Large-Scale Cluster Parameter Description¶

For large-scale deployments, refer to the following parameter configuration.

Kubean Cluster Parameters¶

apiVersion: v1
kind: ConfigMap
metadata:
  name: cluster1-demo-vars-conf
  namespace: kubean-system
data:
  group_vars.yml: |
    gcr_image_repo: "gcr.m.daocloud.io"
    kube_image_repo: "k8s.m.daocloud.io"
    docker_image_repo: "docker.m.daocloud.io"
    quay_image_repo: "quay.m.daocloud.io"
    github_image_repo: "ghcr.m.daocloud.io"

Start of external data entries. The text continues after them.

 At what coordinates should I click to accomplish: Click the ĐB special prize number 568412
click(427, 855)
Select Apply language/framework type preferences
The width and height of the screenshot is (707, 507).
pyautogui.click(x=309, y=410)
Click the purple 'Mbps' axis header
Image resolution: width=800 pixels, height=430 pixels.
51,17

    files_repo: "https://files.m.daocloud.io"
    kubeadm_download_url: "{{ files_repo }}/dl.k8s.io/release/{{ kubeadm_version }}/bin/linux/{{ image_arch }}/kubeadm"
    kubectl_download_url: "{{ files_repo }}/dl.k8s.io/release/{{ kube_version }}/bin/linux/{{ image_arch }}/kubectl"
    kubelet_download_url: "{{ files_repo }}/dl.k8s.io/release/{{ kube_version }}/bin/linux/{{ image_arch }}/kubelet"
    cni_download_url: "{{ files_repo }}/github.com/containernetworking/plugins/releases/download/{{ cni_version }}/cni-plugins-linux-{{ image_arch }}-{{ cni_version }}.tgz"
    crictl_download_url: "{{ files_repo }}/github.com/kubernetes-sigs/cri-tools/releases/download/{{ crictl_version }}/crictl-{{ crictl_version }}-{{ ansible_system | lower }}-{{ image_arch }}.tar.gz"
    etcd_download_url: "{{ files_repo }}/github.com/etcd-io/etcd/releases/download/{{ etcd_version }}/etcd-{{ etcd_version }}-linux-{{ image_arch }}.tar.gz"
    calicoctl_download_url: "{{ files_repo }}/github.com/projectcalico/calico/releases/download/{{ calico_ctl_version }}/calicoctl-linux-{{ image_arch }}"
    calicoctl_alternate_download_url: "{{ files_repo }}/github.com/projectcalico/calicoctl/releases/download/{{ calico_ctl_version }}/calicoctl-linux-{{ image_arch }}"
    calico_crds_download_url: "{{ files_repo }}/github.com/projectcalico/calico/archive/{{ calico_version }}.tar.gz"
    helm_download_url: "{{ files_repo }}/get.helm.sh/helm-{{ helm_version }}-linux-{{ image_arch }}.tar.gz"
    crun_download_url: "{{ files_repo }}/github.com/containers/crun/releases/download/{{ crun_version }}/crun-{{ crun_version }}-linux-{{ image_arch }}"
    kata_containers_download_url: "{{ files_repo }}/github.com/kata-containers/kata-containers/releases/download/{{ kata_containers_version }}/kata-static-{{ kata_containers_version }}-{{ ansible_architecture }}.tar.xz"
    runc_download_url: "{{ files_repo }}/github.com/opencontainers/runc/releases/download/{{ runc_version }}/runc.{{ image_arch }}"
    containerd_download_url: "{{ files_repo }}/github.com/containerd/containerd/releases/download/v{{ containerd_version }}/containerd-{{ containerd_version }}-linux-{{ image_arch }}.tar.gz"
    nerdctl_download_url: "{{ files_repo }}/github.com/containerd/nerdctl/releases/download/v{{ nerdctl_version }}/nerdctl-{{ nerdctl_version }}-{{ ansible_system | lower }}-{{ image_arch }}.tar.gz"
    cri_dockerd_download_url: "{{ files_repo }}/github.com/Mirantis/cri-dockerd/releases/download/v{{ cri_dockerd_version }}/cri-dockerd-{{ cri_dockerd_version }}.{{ image_arch }}.tgz"
    yq_download_url: "{{ files_repo }}/github.com/mikefarah/yq/releases/download/{{ yq_version }}/yq_linux_{{ image_arch }}"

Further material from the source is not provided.